The three laureates share this year’s Nobel Prize in Physics for their studies of chaotic and apparently random phenomena. Syukuro Manabe and Klaus Hasselmann laid the foundation of our knowledge of the Earth’s climate and how humanity influences it. Giorgio Parisi is rewarded for his revolutionary contributions to the theory of disordered materials and random processes.

Complex systems are characterised by randomness and disorder and are difficult to understand. This year’s prize recognises new methods for describing them and predicting their long-term behaviour.

One complex system of vital importance to humankind is Earth’s climate. Syukuro Manabe demonstrated how increased levels of carbon dioxide in the atmosphere lead to increased temperatures at the surface of the Earth. In the 1960s, he led the development of physical models of the Earth’s climate and was the first person to explore the interaction between radiation balance and the vertical transport of air masses. His work laid the foundation for the development of current climate models.

Dataset excerpt:

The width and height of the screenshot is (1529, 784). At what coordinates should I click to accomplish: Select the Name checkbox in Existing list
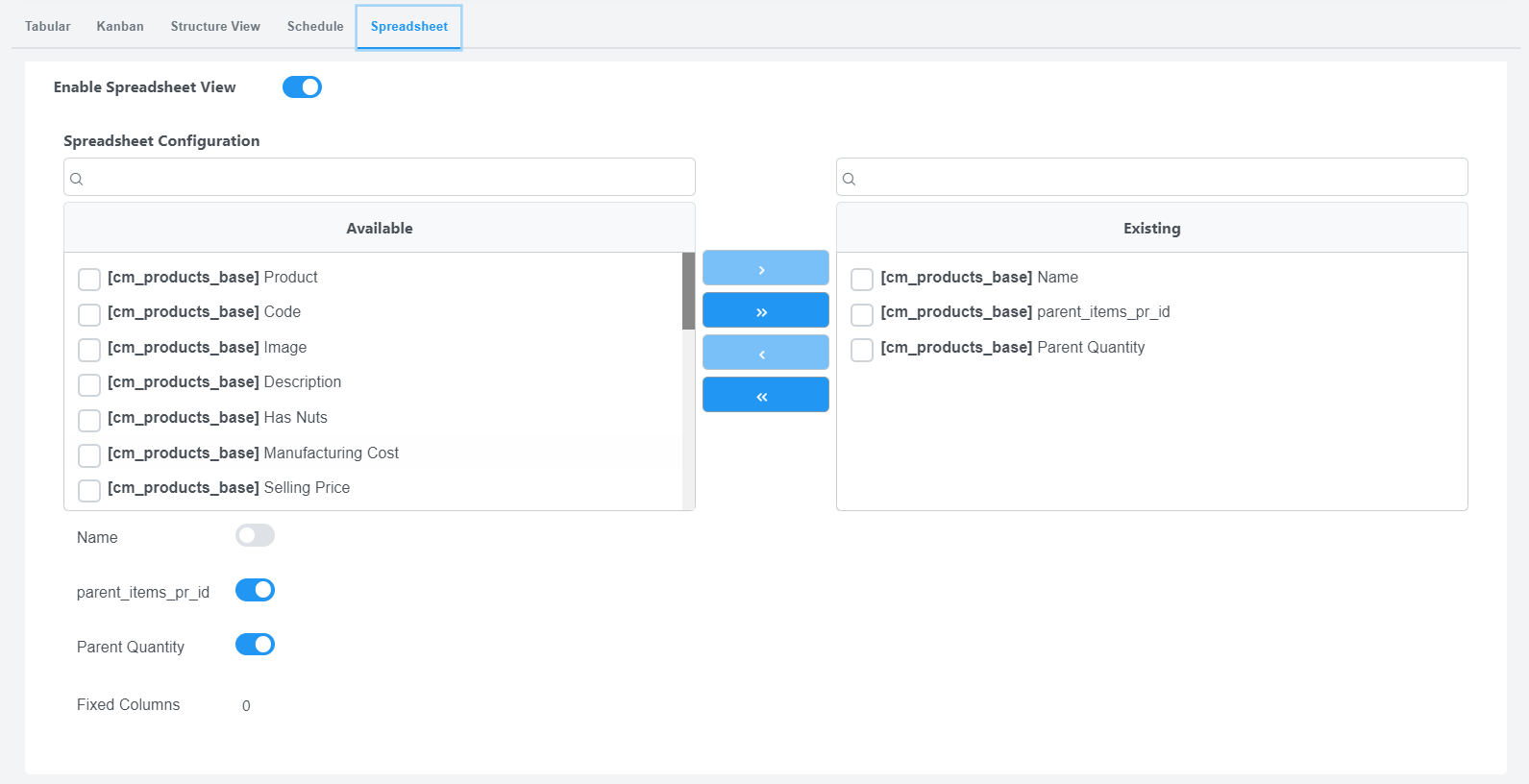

What is asked:
**A)** Answer these questions from the Nobel Prize passage, one answer per line:
(i) In which decade did Syukuro Manabe lead the development of physical models of the Earth's climate?
(ii) What two features characterize complex systems?
(iii) Giorgio Parisi's contributions were to the theory of what?
**B)** Translate this sentence from the Nobel Prize passage into Spanish: "One complex system of vital importance to humankind is Earth's climate."
**C)** Reproduce the part of the Nobel Prize passage starting at "The three laureates" and ending at "their long-term behaviour.".
The lines play no part in the work here.

The solutions:
**A)**
(i) The 1960s
(ii) Randomness and disorder
(iii) Disordered materials and random processes

**B)** Un sistema complejo de vital importancia para la humanidad es el clima de la Tierra.

**C)**
The three laureates share this year’s Nobel Prize in Physics for their studies of chaotic and apparently random phenomena. Syukuro Manabe and Klaus Hasselmann laid the foundation of our knowledge of the Earth’s climate and how humanity influences it. Giorgio Parisi is rewarded for his revolutionary contributions to the theory of disordered materials and random processes.

Complex systems are characterised by randomness and disorder and are difficult to understand. This year’s prize recognises new methods for describing them and predicting their long-term behaviour.